Environmental Science and Engineering Seminar
Sulfur intermediates coupled to O, Fe, and C: What detailed chemistry and mineralogy can tell us about bioavailability
The bioavailability of sulfur compounds in any aqueous setting is potentially affected by abiotic reactions between sulfur and other dissolved inorganic species, (nano)particles, and organic materials. The coupling of element cycles can have a significant effect on the sulfur intermediates present at any point in time, and pools of potential electron donor and acceptors is often controlled by fluxes of material that can display chaotic periodicity. The available energy available for any microbial metabolism is thus a function of many possible reactions that may vary significantly over time. How do we then unravel the processes controlling bioavailable sulfur?
Au-amalgam microelectrode voltammetry allows in situ, real time determination of a host of redox species, including a number of sulfur and iron dissolved species and nanoparticles, with appropriate temporal and spatial resolution, that are key to this problem. Coupling voltammetry with Raman spectroscopy, chromatography, light scattering, light and electron microscopy, and x-ray diffraction has facilitated a detailed look at the speciation of dissolved forms together with nanoparticle characteristics to improve insight on how elemental sulfur nanoparticles are a key player in the development of intermediate sulfur speciation. Isotopic evidence also helps shed light on key processes involving these species in different settings. Ongoing experiments are showing that the size of sulfur nanoparticles and the presence of surfactant molecules affect the rates of reaction with sulfide to generate polysulfides, a key intermediate as well in the formation of thiosulfate and in reactions driving pyritization.

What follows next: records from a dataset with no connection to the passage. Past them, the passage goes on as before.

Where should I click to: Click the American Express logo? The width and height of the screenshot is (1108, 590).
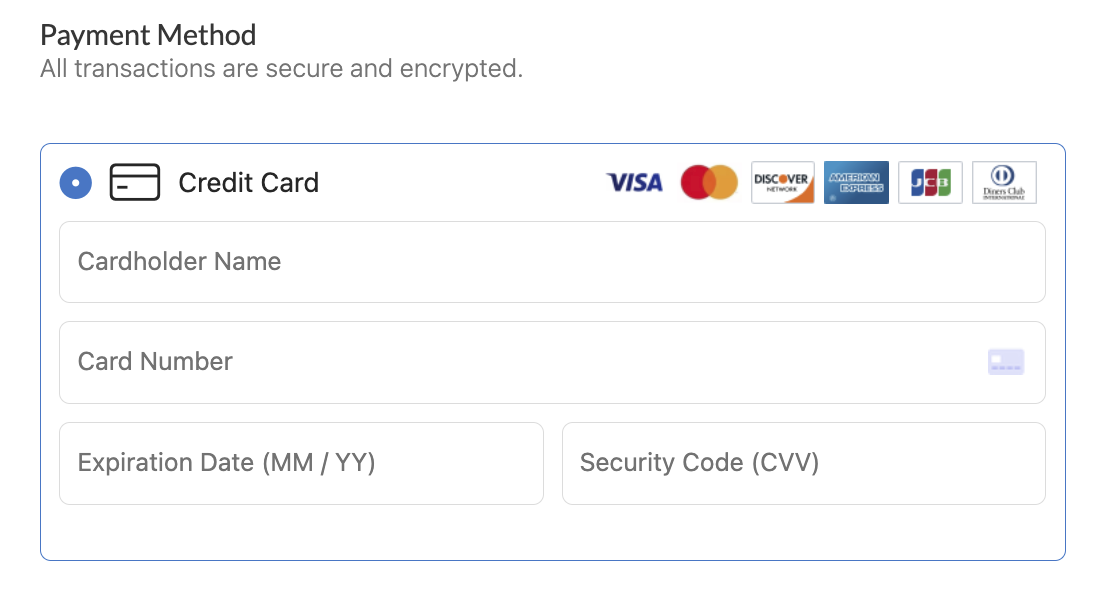pos(856,182)
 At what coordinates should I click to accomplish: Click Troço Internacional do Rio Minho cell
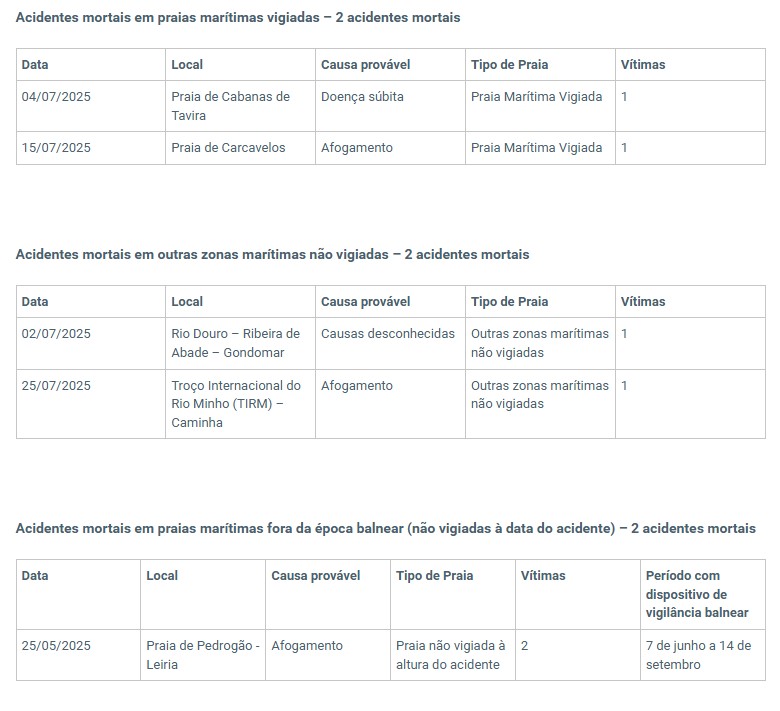pyautogui.click(x=241, y=404)
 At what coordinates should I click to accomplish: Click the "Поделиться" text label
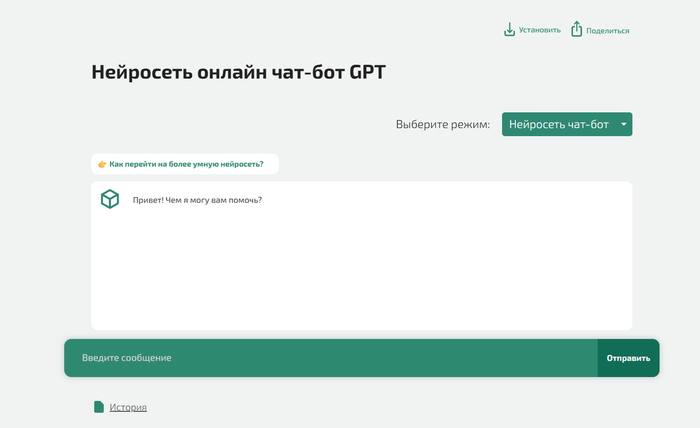pos(608,31)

We have additionally applied fourier-transform ion cyclotron resonance mass spectrometry (FT-ICR-MS, in collaboration with colleagues at the Helmholtz Institute in Munich, Germany) to gain a broad spectrum view of how these different intermediate sulfur species interact with organic matter. We utilize Suwannee River natural organic matter and fresh extracts from pine needles (thought to be one significant source of organic material to Yellowstone thermal features) for experiments with sulfide, polysulfide, elemental sulfur, thiosulfate, and sulfite. These experiments and analysis of thermal waters at Yellowstone are allowing us to probe further the interactions between intermediate sulfur species and organic matter in both sulfurization and redox reactions.